Why can your wireless mouse go a whole year without changing batteries? The IT2705 DC Power Analyzer can help you find out!

1. Large current fluctuations

The power consumption curve of a wireless mouse is like a roller coaster. Do you remember to turn off your mouse when you’re not using the computer? Wireless mice enter sleep mode during such periods, keeping the current at a minimal level. But the moment you use it, the current can spike by thousands of times instantly.

2. Extremely fast response
You might think it’s your fast hand movement—but it’s actually the mouse responding even faster. Mode switches happen within microseconds.

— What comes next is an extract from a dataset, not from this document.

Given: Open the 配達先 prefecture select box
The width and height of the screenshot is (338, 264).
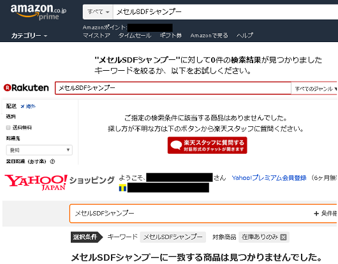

Ordinary multimeters are often too slow to catch it: did a pulse just pass by? Miss it, and critical data is lost.

3. Design “talent” varies
Different brands and models have drastically different power designs. Some office mice prioritize long battery life, using low-power sensors and chips. High-performance gaming mice, on the other hand, have ultra-precise sensors with maximum reporting rates, naturally draining power much faster—changing batteries every few months is normal.

Testing low-power wireless Bluetooth mice isn’t as simple as plugging in a power supply
It’s like putting the mouse under 24-hour ECG monitoring, recording every tiny pulse of power consumption and analyzing its usage patterns. Only by understanding all its “power-saving tricks” can you design products with longer battery life. This requires a power supply with high-speed, high-precision characteristics and fast sampling capabilities.

ITECH’s new IT2705 DC Power Analyzer is a highly integrated modular DC power analyzer, specifically designed for dynamic power measurement, battery simulation, and power characteristic analysis.

Test Case: Wireless Bluetooth Mouse Power Consumption Test

Operating Mode Analysis:

1. Active Mode: When the user moves the mouse or performs operations, the optical sensor, microprocessor, and Bluetooth RF module are all active, resulting in the highest power consumption.
2. Standby Mode: During short periods of inactivity, the sensor remains in low-power monitoring, and Bluetooth stays connected.
3. Sleep Mode: After extended inactivity, most circuits are turned off, leaving only the basic wake-up function, resulting in low power consumption.

Test Equipment: IT2705 DC Power Analyzer + IT27814 SMU Module

Test Procedure: Using the PV2700 software’s power analysis function, set the sampling interval and the curves to be displayed, then collect voltage, current, and power data of the mouse from active mode through to sleep mode.

Test Results: Using the statistical data provided by the power analysis function, we obtained the following:

• Standby Mode: 17 mA, 25 mW
• Active Mode: 25 mA, 37 mW
• Sleep Mode: 134 μA, 200 μW

Additionally, the analysis allows calculation of average, maximum, and minimum values of current and power for each mode, helping R&D engineers optimize the design.

Test Highlights:

1. High-precision and high-resolution measurement: With the optional IT27814 SMU module, the IT2705 DC Power Analyzer achieves voltage accuracy up to 0.015% + 300 μV and current accuracy up to 0.025% + 5 μA. Thanks to its μA-level high resolution, it can precisely measure microamp-level currents in standby or sleep modes and clearly capture power consumption details across all states from deep sleep to full-power operation.
2. Unique long-term data logging capability: For scenarios such as battery life testing that require long-term power monitoring, the IT2705’s Data Logger function can operate continuously at high sampling rates, processing data in real time. It comprehensively records maximum, minimum, and average values of current and voltage, supporting continuous testing from minutes to days—or even longer—meeting various durability evaluation requirements.
3. High-speed sampling and transient waveform capture: The IT2705’s Scope function supports sampling rates up to 200 kHz, enabling accurate capture of current transients and pulse signals. It clearly presents rapid power consumption changes, helping engineers deeply analyze transient response characteristics and abnormal power peaks.